◆ Supplied text ◆
Content starts

Tamara Norona, Appellant,
v
Manhattan and Bronx Surface Transit Operating Authority et al., Respondents.

—[*1] Raymond Schwartzberg & Associates, PLLC, New York (Raymond B. Schwartzberg of counsel), for appellant.

Steve S. Efron, New York (Renêe L. Cyr of counsel), for respondents.

Order, Supreme Court, New York County (Robert D. Lippmann, J.), entered March 1, 2006, which, in an action for personal injuries sustained by plaintiff while a passenger in defendants' bus, granted defendants' motion for summary judgment dismissing the complaint, unanimously affirmed, without costs.

Defendants made a prima facie showing that plaintiff sustained no serious injuries with (1) the affirmation of a physician who examined plaintiff seven years after the accident and concluded, after fairly describing the various range-of-motion tests he performed and their qualitatively normal results, that there was no objective basis for plaintiff's complaints of pain (see Gaddy v Eyler, 79 NY2d 955, 956-957 [1992]; Navedo v Jaime, 32 AD3d 788, 788-789 [2006]), (2) plaintiff's bill of particulars indicating that she was confined to bed and home for only "several days" after the accident, and (3) a record that, except for plaintiff's vague deposition testimony that she could not do "thousands of things" she had done before the accident, is devoid of evidence that plaintiff was prevented from performing substantially all of her customary activities during the 90/180 period (see Uddin v Cooper, 32 AD3d 270, 271 [2006], lv denied 8 NY3d 808 [2007]). Indeed, the only medical evidence in the record bearing on plaintiff's medical condition during the 90/180 period are those of the hospital she visited for several months after the accident, which include x rays taken immediately after the accident that revealed no fractures or dislocations but did reveal "slight" or "mild" degeneration of the lumbar spine (see Jimenez v Rojas, 26 AD3d 256, 257 [2006] [no objective basis for concluding that continuing pain attributable to accident rather than degenerative condition discovered in hospital x rays]). Plaintiff's opposition, which adduced no medical evidence whatsoever and consisted mainly of her wavering testimony concerning the amount of time she was confined to bed and home, failed to raise an issue of fact (see Thompson v Abbasi, 15 AD3d 95, 101 [2005]). Concur—Mazzarelli, J.P., Marlow, Gonzalez, Catterson and Kavanagh, JJ.

Content ends

◆ What to work on ◆
According to the court decision, how long did the plaintiff's bill of particulars say she was confined to bed and home after the accident?

◆ Dataset entries ◆
Content starts

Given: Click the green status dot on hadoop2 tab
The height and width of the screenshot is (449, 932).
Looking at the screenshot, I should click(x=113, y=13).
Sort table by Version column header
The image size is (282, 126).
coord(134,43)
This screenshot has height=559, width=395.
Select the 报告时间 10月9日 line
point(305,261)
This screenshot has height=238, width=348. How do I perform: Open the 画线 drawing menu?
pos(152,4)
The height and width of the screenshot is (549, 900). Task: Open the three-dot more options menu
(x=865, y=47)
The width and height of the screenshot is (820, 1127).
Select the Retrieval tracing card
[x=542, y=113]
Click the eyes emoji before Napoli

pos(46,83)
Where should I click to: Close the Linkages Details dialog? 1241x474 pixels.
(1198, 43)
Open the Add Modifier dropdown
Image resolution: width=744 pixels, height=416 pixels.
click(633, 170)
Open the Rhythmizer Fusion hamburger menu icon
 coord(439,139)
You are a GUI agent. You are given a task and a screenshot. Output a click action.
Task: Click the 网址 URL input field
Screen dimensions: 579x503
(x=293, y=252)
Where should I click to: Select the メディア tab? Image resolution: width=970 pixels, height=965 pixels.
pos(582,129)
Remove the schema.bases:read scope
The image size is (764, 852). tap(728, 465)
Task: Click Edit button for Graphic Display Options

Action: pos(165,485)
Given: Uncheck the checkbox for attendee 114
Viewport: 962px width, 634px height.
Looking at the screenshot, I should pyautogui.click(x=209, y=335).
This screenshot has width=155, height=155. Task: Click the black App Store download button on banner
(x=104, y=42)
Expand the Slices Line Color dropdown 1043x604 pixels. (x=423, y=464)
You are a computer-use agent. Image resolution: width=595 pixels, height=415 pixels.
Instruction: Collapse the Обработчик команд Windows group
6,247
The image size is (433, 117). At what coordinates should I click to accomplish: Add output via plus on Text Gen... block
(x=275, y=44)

Content ends

◆ Your solution ◆
Only "several days."